— begin —
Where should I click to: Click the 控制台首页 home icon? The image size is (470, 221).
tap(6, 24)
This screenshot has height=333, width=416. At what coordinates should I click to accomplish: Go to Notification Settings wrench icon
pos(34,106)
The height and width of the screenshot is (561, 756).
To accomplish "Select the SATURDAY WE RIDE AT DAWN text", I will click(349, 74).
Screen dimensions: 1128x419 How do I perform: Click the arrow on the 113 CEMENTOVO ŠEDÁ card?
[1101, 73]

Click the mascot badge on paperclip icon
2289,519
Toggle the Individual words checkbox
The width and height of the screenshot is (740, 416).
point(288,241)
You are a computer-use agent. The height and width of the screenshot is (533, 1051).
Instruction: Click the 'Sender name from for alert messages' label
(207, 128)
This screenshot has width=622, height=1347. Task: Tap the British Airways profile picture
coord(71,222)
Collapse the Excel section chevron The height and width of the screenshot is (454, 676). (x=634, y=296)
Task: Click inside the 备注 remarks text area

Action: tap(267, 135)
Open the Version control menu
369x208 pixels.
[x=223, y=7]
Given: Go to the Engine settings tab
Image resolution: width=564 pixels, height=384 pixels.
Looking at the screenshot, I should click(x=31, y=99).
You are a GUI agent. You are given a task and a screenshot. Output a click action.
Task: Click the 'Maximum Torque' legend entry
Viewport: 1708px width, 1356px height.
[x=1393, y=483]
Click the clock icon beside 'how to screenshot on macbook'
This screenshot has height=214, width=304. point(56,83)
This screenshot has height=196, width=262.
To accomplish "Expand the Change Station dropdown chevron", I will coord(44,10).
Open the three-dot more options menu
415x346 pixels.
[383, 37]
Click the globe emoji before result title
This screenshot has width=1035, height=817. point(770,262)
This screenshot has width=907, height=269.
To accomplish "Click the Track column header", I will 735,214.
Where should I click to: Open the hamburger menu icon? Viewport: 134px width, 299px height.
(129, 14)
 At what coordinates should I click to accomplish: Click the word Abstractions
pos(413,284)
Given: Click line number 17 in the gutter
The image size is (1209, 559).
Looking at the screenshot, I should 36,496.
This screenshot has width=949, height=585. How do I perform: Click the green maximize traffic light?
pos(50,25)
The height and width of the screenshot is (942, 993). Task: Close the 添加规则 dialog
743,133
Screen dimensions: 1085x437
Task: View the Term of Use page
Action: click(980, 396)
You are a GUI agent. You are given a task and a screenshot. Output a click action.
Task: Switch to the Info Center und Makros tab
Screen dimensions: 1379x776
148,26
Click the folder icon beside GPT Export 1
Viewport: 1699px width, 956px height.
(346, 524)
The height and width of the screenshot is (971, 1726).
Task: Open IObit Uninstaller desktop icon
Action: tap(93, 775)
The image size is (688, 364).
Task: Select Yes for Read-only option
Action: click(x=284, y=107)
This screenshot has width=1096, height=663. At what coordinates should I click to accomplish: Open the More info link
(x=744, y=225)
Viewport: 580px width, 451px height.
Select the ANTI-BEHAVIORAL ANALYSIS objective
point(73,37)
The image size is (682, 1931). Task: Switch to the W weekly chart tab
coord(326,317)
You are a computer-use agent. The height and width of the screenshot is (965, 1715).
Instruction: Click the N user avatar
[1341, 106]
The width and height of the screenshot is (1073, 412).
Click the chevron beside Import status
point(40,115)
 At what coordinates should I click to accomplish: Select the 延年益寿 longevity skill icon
— end —
Task prompt:
Reproduce all of the items above verbatim, keeping every line unchanged.

In response:
Where should I click to: Click the 控制台首页 home icon? The image size is (470, 221).
tap(6, 24)
This screenshot has height=333, width=416. At what coordinates should I click to accomplish: Go to Notification Settings wrench icon
pos(34,106)
The height and width of the screenshot is (561, 756).
To accomplish "Select the SATURDAY WE RIDE AT DAWN text", I will click(349, 74).
Screen dimensions: 1128x419 How do I perform: Click the arrow on the 113 CEMENTOVO ŠEDÁ card?
[1101, 73]

Click the mascot badge on paperclip icon
2289,519
Toggle the Individual words checkbox
The width and height of the screenshot is (740, 416).
point(288,241)
You are a computer-use agent. The height and width of the screenshot is (533, 1051).
Instruction: Click the 'Sender name from for alert messages' label
(207, 128)
This screenshot has width=622, height=1347. Task: Tap the British Airways profile picture
coord(71,222)
Collapse the Excel section chevron The height and width of the screenshot is (454, 676). (x=634, y=296)
Task: Click inside the 备注 remarks text area

Action: tap(267, 135)
Open the Version control menu
369x208 pixels.
[x=223, y=7]
Given: Go to the Engine settings tab
Image resolution: width=564 pixels, height=384 pixels.
Looking at the screenshot, I should click(x=31, y=99).
You are a GUI agent. You are given a task and a screenshot. Output a click action.
Task: Click the 'Maximum Torque' legend entry
Viewport: 1708px width, 1356px height.
[x=1393, y=483]
Click the clock icon beside 'how to screenshot on macbook'
This screenshot has height=214, width=304. point(56,83)
This screenshot has height=196, width=262.
To accomplish "Expand the Change Station dropdown chevron", I will coord(44,10).
Open the three-dot more options menu
415x346 pixels.
[383, 37]
Click the globe emoji before result title
This screenshot has width=1035, height=817. point(770,262)
This screenshot has width=907, height=269.
To accomplish "Click the Track column header", I will 735,214.
Where should I click to: Open the hamburger menu icon? Viewport: 134px width, 299px height.
(129, 14)
 At what coordinates should I click to accomplish: Click the word Abstractions
pos(413,284)
Given: Click line number 17 in the gutter
The image size is (1209, 559).
Looking at the screenshot, I should 36,496.
This screenshot has width=949, height=585. How do I perform: Click the green maximize traffic light?
pos(50,25)
The height and width of the screenshot is (942, 993). Task: Close the 添加规则 dialog
743,133
Screen dimensions: 1085x437
Task: View the Term of Use page
Action: click(980, 396)
You are a GUI agent. You are given a task and a screenshot. Output a click action.
Task: Switch to the Info Center und Makros tab
Screen dimensions: 1379x776
148,26
Click the folder icon beside GPT Export 1
Viewport: 1699px width, 956px height.
(346, 524)
The height and width of the screenshot is (971, 1726).
Task: Open IObit Uninstaller desktop icon
Action: tap(93, 775)
The image size is (688, 364).
Task: Select Yes for Read-only option
Action: click(x=284, y=107)
This screenshot has width=1096, height=663. At what coordinates should I click to accomplish: Open the More info link
(x=744, y=225)
Viewport: 580px width, 451px height.
Select the ANTI-BEHAVIORAL ANALYSIS objective
point(73,37)
The image size is (682, 1931). Task: Switch to the W weekly chart tab
coord(326,317)
You are a computer-use agent. The height and width of the screenshot is (965, 1715).
Instruction: Click the N user avatar
[1341, 106]
The width and height of the screenshot is (1073, 412).
Click the chevron beside Import status
point(40,115)
 At what coordinates should I click to accomplish: Select the 延年益寿 longevity skill icon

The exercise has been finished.